Patterson said he was not happy with two expenditures that came across the commission's desk this week - one for

$3,600, the other for $6,300, both of which he said may not have been necessary. He declined to give specifics about what the money was spent for or what office made the expenditures.

"The thing that hurt us most is the $300,000 hit to the sales tax," Commissioner Jason Stephens said of this year's tax repayment to the state. "That really hurt us and our cash flow."

The Ironton Tribune reported in July that the county was having to pay back to the state

$300,000 in tax overpayments that were paid by Dow Chemical. When Ohio Department of Taxation officials conducted an audit and determined that Dow had overestimated and then overpaid its taxes during a four year period, state officials refunded the $300,000 to Dow, and then informed the county it had to repay all of that amount to the state this year in the form of six monthly installments of $55,000.

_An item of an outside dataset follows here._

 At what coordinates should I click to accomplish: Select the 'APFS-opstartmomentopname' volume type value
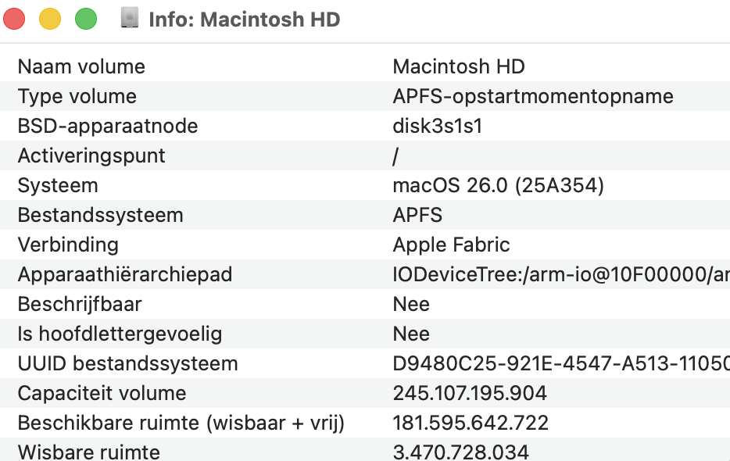tap(532, 96)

Malone said next year, the county will be faced with a substantial increase in workers compensation premiums and he expects the cost of health insurance to climb again as well. These increases will have to be factored into what will probably be another tight budget. Any carryover from this year to the next is necessary to make ends meet.

"From what I've seen, it's ( health insurance) going up 14 percent for another entity that has Medical Mutual," Malone said. "And with workers comp going up, its going to be hard to adapt to that."

Patterson repeated his pledge to help the Lawrence County Sheriff's Office avoid layoffs, calling the law enforcement agency a priority.